Over the weekend, Berkshire Hathaway (BRK-B) had its first annual meeting with its new CEO, Greg Abel. Abel needed to contend with investor calls to break up Berkshire to unlock value. He had to overcome being in the shadow of legendary investor Warren Buffett. And he needed to justify AI’s rise amid Berkshire’s cash holdings.
Berkshire quickly dismissed calls to break up the firm. Instead, CEO Abel will ensure continuity to run Berkshire the same way as before. After supportive words from Buffett, who reaffirmed his confidence in the new CEO, Abel addressed the rise of AI.
Abel said that Berkshire would not implement AI for the sake of AI. This is dissimilar to the mega-cap tech firms like Amazon (AMZN), Microsoft (MSFT), and Meta Platforms (META).
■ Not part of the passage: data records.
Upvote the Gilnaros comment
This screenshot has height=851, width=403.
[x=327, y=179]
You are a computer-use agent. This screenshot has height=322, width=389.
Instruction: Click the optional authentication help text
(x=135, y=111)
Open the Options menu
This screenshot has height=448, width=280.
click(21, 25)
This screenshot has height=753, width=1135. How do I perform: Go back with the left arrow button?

Despite weak CoPilot subscriptions (powered by ChatGPT), Microsoft said that it would increase its capital expenditures to cover the cost of rising chip prices.
In contrast, Berkshire focused on the core business issues. The firm needs to improve its railway and insurance businesses. For example, Geico faces tremendous competitive pressures from Progress (PGR). PGR stock is near its 52-week low, while Chubb (CB) and Manulife (MFC) are near their yearly highs.
The Shocker
Buffett told CNBC’s Becky Quick that the investing environment was not ideal. The firm’s cash levels rose to a record, at $400 billion. That will pressure Berkshire to invest, but expect the firm to push back. Until returns on investments improve, Berkshire will sit patiently and wait for better opportunities. That would require stocks to trade at a deeper margin of safety.